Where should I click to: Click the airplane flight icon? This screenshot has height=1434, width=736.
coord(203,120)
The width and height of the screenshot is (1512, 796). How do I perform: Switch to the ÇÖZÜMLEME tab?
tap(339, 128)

---

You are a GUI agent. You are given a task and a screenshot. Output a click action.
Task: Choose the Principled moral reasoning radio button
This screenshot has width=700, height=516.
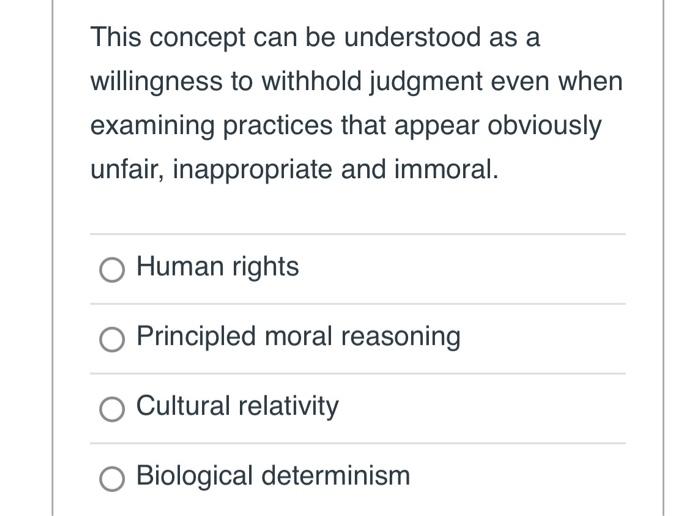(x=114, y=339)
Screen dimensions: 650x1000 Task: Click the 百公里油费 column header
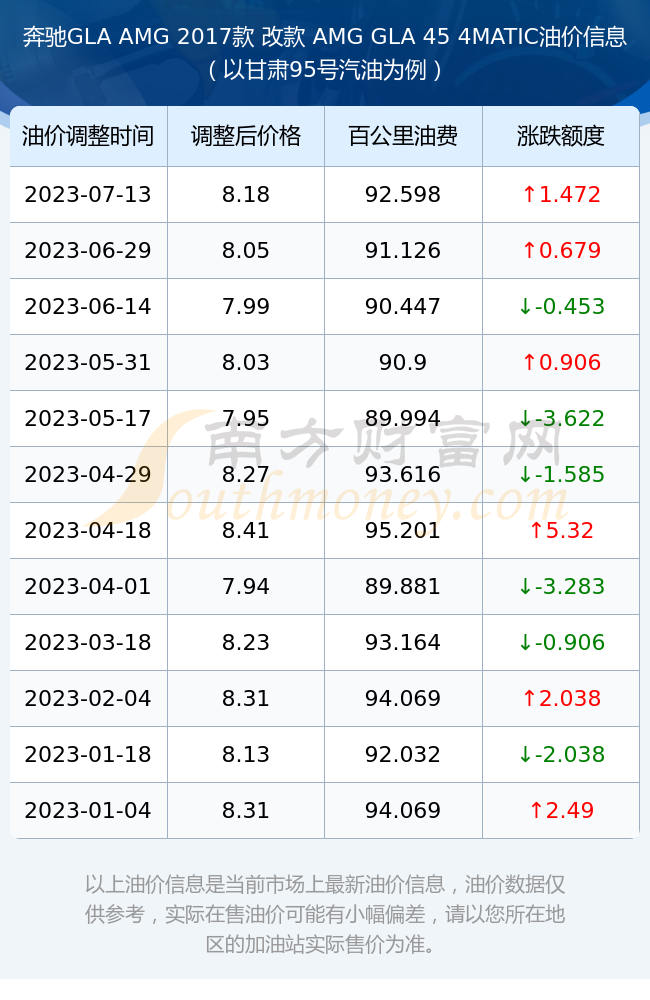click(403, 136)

==

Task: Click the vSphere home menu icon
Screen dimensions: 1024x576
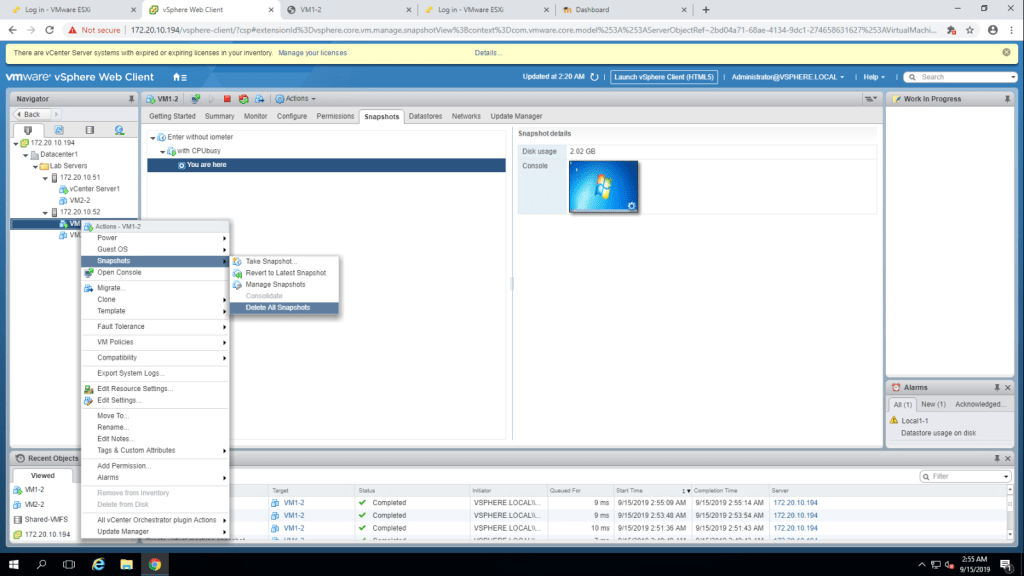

#### Required work:
Starting with the line with "Task: Click the vSphere home menu icon" above and going on through the line with "Screen dimensions: 1024x576", transcribe every line exactly, both ends included, and add nothing.

#### Answer to this task:
Task: Click the vSphere home menu icon
Screen dimensions: 1024x576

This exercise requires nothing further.